--- Provided text ---
* * * * * * * * *
But there are options to supermarket birds. Among them are organic turkeys, such as the ones that are raised at Heritage Farm near Bowdon, perhaps the largest such operation in Carroll County.

The farm is owned by Greg Hutchins and his wife, and this year they raised a small flock of 130 turkeys, all of which were sold earlier in the year to local connoisseurs who find organic turkeys preferable to the artificially large, flash-frozen variety found in large retail outlets.

"Our turkeys are pasture-raised and they eat a lot of natural food (insects), and then we supplement them. We use a certified organic feed we have shipped in from Kentucky."

Heritage Farm isn't a turkey farm per se -- the Hutchins raise a just about everything you can think of, including fruit, berries, bees, crops and herbs. And, of course, animals.

"I have a pasture-based organic farm and we raise a variety of different poultry -- turkeys, and ducks and chickens -- and we also raise goats, sheep rabbits, cows and pigs. We do a little bit of all of it."

"We do it as a business, but we started it more of as a hobby and for feeding ourselves," Hutchins said. "And it's a very rewarding way to make a living. It's probably some of the hardest work I've ever done, but we get a lot out of it as well."
* * * * * * * * *
--- Material supplied ---

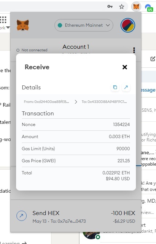The image size is (156, 244).
Task: Open transaction in block explorer arrow icon
Action: tap(126, 87)
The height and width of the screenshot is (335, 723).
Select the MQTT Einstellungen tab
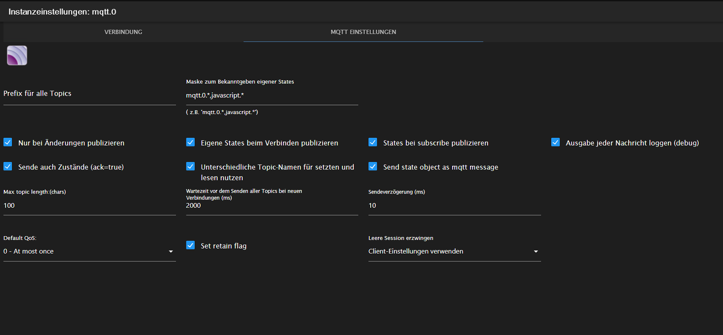[363, 32]
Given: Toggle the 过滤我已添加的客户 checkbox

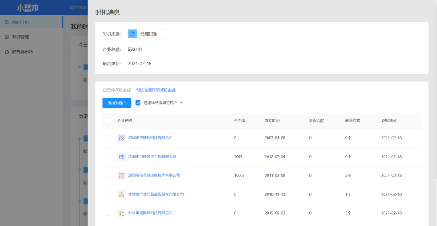Looking at the screenshot, I should click(x=138, y=103).
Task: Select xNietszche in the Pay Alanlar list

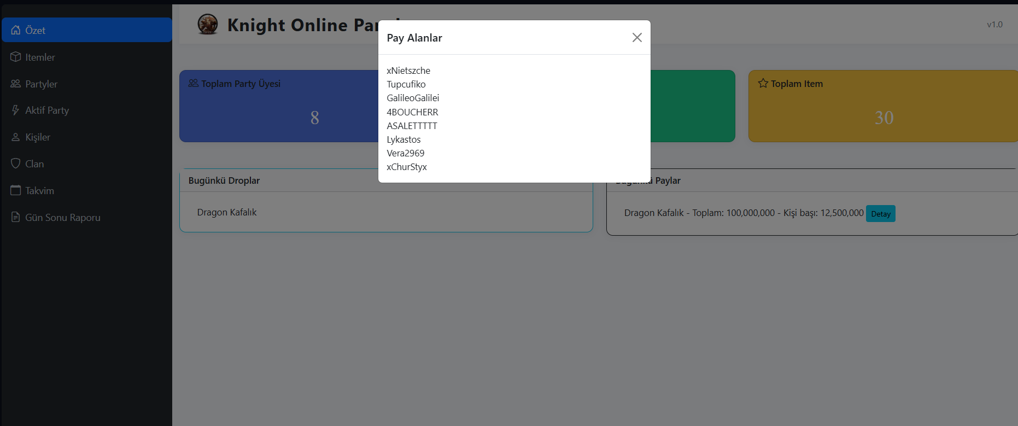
* * * * * * * * *
--- Assignment ---
Rewrite the passage on organic turkeys between "But there are" and "of course, animals.", inclusive, putting "Tennessee" in place of "Kentucky".

--- Task output ---
But there are options to supermarket birds. Among them are organic turkeys, such as the ones that are raised at Heritage Farm near Bowdon, perhaps the largest such operation in Carroll County.

The farm is owned by Greg Hutchins and his wife, and this year they raised a small flock of 130 turkeys, all of which were sold earlier in the year to local connoisseurs who find organic turkeys preferable to the artificially large, flash-frozen variety found in large retail outlets.

"Our turkeys are pasture-raised and they eat a lot of natural food (insects), and then we supplement them. We use a certified organic feed we have shipped in from Tennessee."

Heritage Farm isn't a turkey farm per se -- the Hutchins raise a just about everything you can think of, including fruit, berries, bees, crops and herbs. And, of course, animals.